### EXERCISE DIRECTIONS
In the listing below, find each line with the string "will" and return it.

──────── DATA ────────

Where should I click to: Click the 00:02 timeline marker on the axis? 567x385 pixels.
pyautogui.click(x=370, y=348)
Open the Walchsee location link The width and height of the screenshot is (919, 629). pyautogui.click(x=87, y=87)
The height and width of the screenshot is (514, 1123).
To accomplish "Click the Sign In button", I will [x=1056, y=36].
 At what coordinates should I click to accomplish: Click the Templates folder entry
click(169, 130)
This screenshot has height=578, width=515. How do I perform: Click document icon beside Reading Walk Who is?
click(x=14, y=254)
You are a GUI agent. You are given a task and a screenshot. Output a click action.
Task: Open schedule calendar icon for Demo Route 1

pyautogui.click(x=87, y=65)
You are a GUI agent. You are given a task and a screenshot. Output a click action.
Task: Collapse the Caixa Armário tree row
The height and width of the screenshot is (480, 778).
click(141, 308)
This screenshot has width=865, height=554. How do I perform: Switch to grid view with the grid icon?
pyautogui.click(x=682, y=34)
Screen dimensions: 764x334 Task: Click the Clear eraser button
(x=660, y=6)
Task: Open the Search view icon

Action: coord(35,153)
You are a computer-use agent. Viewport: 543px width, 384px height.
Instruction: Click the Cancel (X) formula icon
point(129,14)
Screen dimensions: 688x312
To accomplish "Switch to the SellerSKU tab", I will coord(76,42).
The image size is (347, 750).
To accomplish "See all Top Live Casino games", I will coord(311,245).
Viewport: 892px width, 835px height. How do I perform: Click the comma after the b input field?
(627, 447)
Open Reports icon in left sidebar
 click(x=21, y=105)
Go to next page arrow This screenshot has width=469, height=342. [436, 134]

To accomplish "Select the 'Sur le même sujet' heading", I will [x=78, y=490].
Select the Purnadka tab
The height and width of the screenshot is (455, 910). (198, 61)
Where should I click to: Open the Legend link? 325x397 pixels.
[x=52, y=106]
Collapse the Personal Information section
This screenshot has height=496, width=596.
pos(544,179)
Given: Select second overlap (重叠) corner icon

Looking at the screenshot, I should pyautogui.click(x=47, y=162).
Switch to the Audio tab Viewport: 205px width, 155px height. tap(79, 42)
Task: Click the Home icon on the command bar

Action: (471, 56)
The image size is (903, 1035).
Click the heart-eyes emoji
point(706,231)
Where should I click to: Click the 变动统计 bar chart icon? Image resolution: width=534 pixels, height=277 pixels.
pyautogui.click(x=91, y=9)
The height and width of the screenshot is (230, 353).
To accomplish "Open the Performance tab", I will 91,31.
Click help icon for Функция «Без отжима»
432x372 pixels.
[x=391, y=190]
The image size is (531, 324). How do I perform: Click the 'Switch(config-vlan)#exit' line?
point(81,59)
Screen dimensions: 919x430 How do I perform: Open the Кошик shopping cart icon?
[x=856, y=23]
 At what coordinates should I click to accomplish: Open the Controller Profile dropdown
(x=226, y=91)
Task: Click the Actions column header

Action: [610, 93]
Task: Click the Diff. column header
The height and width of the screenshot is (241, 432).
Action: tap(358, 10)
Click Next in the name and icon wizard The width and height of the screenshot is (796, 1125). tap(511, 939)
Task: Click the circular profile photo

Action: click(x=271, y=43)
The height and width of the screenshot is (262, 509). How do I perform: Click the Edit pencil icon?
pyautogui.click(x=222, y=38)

────────

### EXERCISE RESPONSE
To accomplish "Click the Sign In button", I will [x=1056, y=36].
To accomplish "Switch to the SellerSKU tab", I will coord(76,42).
To accomplish "See all Top Live Casino games", I will coord(311,245).
To accomplish "Select the 'Sur le même sujet' heading", I will [x=78, y=490].
To accomplish "Open the Performance tab", I will 91,31.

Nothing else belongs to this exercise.